Our jackfruit baby/small child


As for real Thanksgiving (on Thursday), I worked all day which was very eventful, since everyone goes on leave pretty early in December and therefore freaks out at the end of November about all the things that need to be done by the end of the year, for example transitioning the entire Human Morbidity Survey from PDAs to smartphones in 4 weeks… Also apparently in the Nairobi KEMRI/CDC office they take off both Kenyan and American holidays but here we only get Kenyan ones. Then I attended a potluck with lots of high ranking CDC and Walter Reed people, and the cultural differences between civilian and army health research organizations was glaringly obvious, so John the statistician decided that his next job should be writing an awkward style sitcom about CDC and Walter Reed employees in Kisumu. I'll let you know when it comes out.

Tuesday, July 27, 2010

A few snippets

The canteen here at CDC/KEMRI is amazing. Today for lunch I got an enormous plate of beans, mung bean stew, vegetable stew, plantain, rice, chapattis, and sukuma wiki for about 50 cents. DELISH.

Also in food news, my housemates and I had an awesome Kenyan dinner last night prepared by a couple of the guys that we know, followed by a conversation in which the Kenyans argued that divorce does not make sense and we argued that their lack of understanding of divorce did not make sense. Not very productive in terms of changing the views of either side…

CDC/KEMRI is awesome and has seminars every Tuesday morning at 8:30 so this morning was a presentation on repeated segments of DNA and how they can impact susceptibility to various diseases. Super cool, and my MOL 342 knowledge came in handy for understanding what the guy was talking about. Yay college.

The project is going well so far, too, except for FrontlineSMS somehow totally breaking down yesterday because they used a trial version of software to create the newest update WHOOPS (now fixed apparently but I haven't yet reinstalled). I came up with a pretty good diagram of how our information transfer will go (farmer > community reporter > animal health assistants > program manager (me)) and thought through the logistics of reimbursement and data transfer. Next week is the referendum election on the new constitution (and I'm going to go up to Mpala) so everything will be totally shut down, but after that we will be training the animal health reporters in using FrontlineForms on their cell phones (that I still have to set up) to report when there is an incident in their community. We also have to train the animal health assistant response team on the clinical signs collection protocol and diagnostic sample collection for the 20ish diseases that we are concerned about for now, that's what I'm working on putting together at the moment with lots of help from my favorite book, Infectious Diseases of Livestock (3 vols.). Darryn is going to be working directly with the author/editor in Pretoria pretty soon, but he might not be able to get me a free copy OH WELL. But in any case overall I feel like I have some good short term goals set up and know the way forward a lot better than I did before.

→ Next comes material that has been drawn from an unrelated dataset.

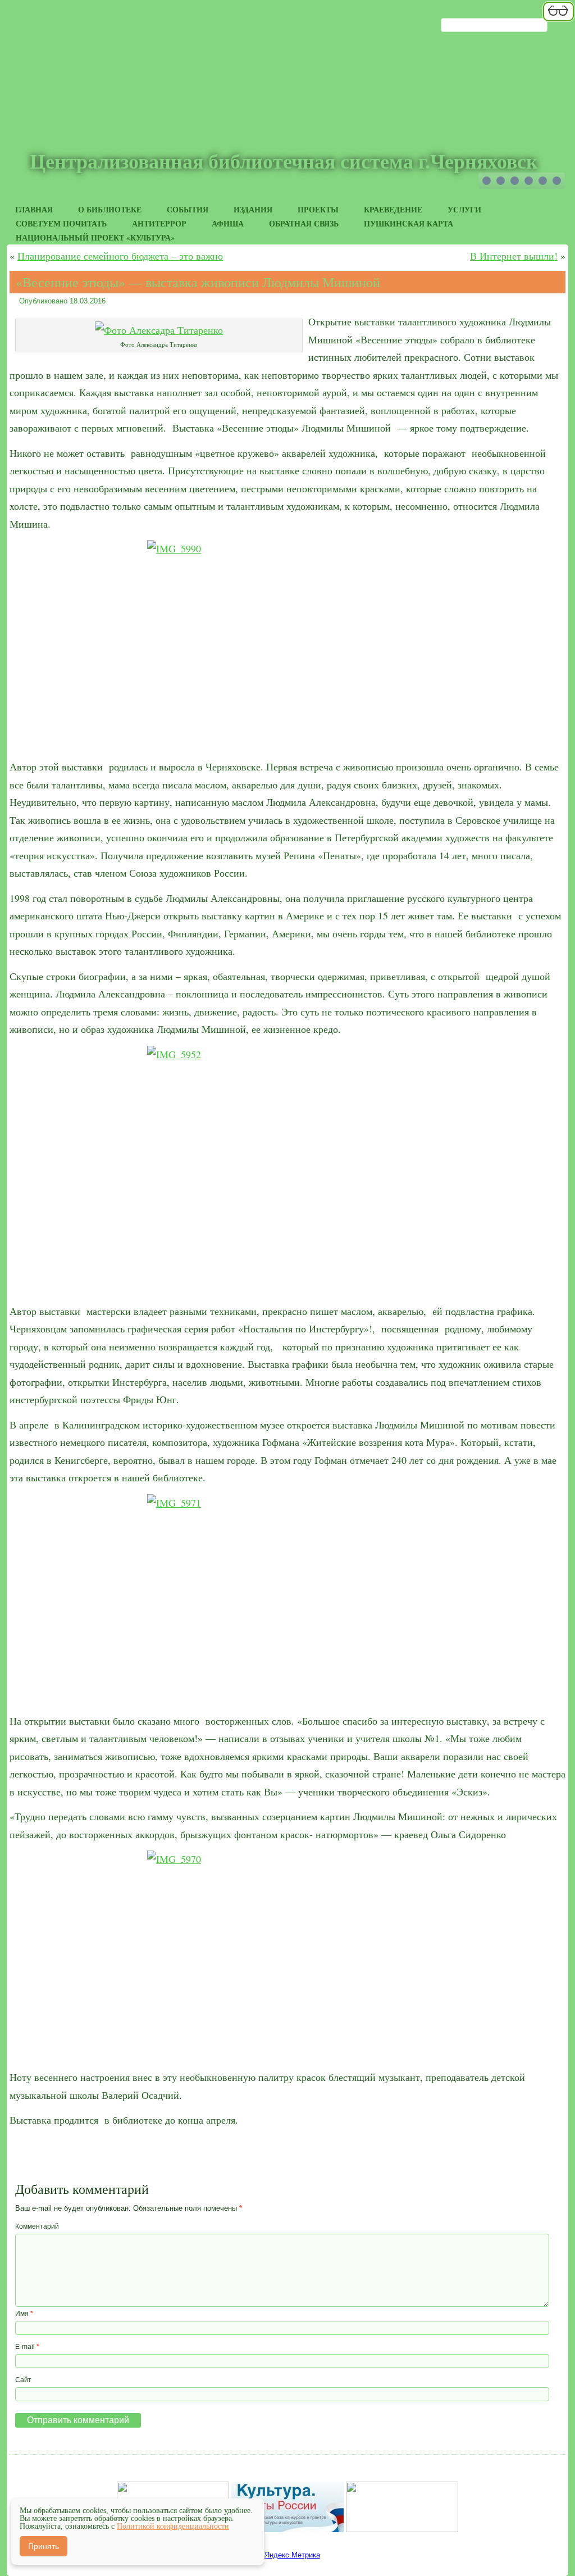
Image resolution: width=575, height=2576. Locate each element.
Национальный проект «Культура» (95, 237)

I got to go over to help identify a couple of ticks that Alice was having trouble with, and wasn't actually that much help, but did get to see a cool Amblyomma adult that looks tiny, pale and sickly because it fed on a less than ideal host, like a chicken or something, as a nymph and therefore was not able to develop into its usual impressive adult form. COOL.

There are tiny ants on my desk that hopefully are helping me by cleaning my keyboard. But possibly they are disassembling my hard drive piece by tiny piece.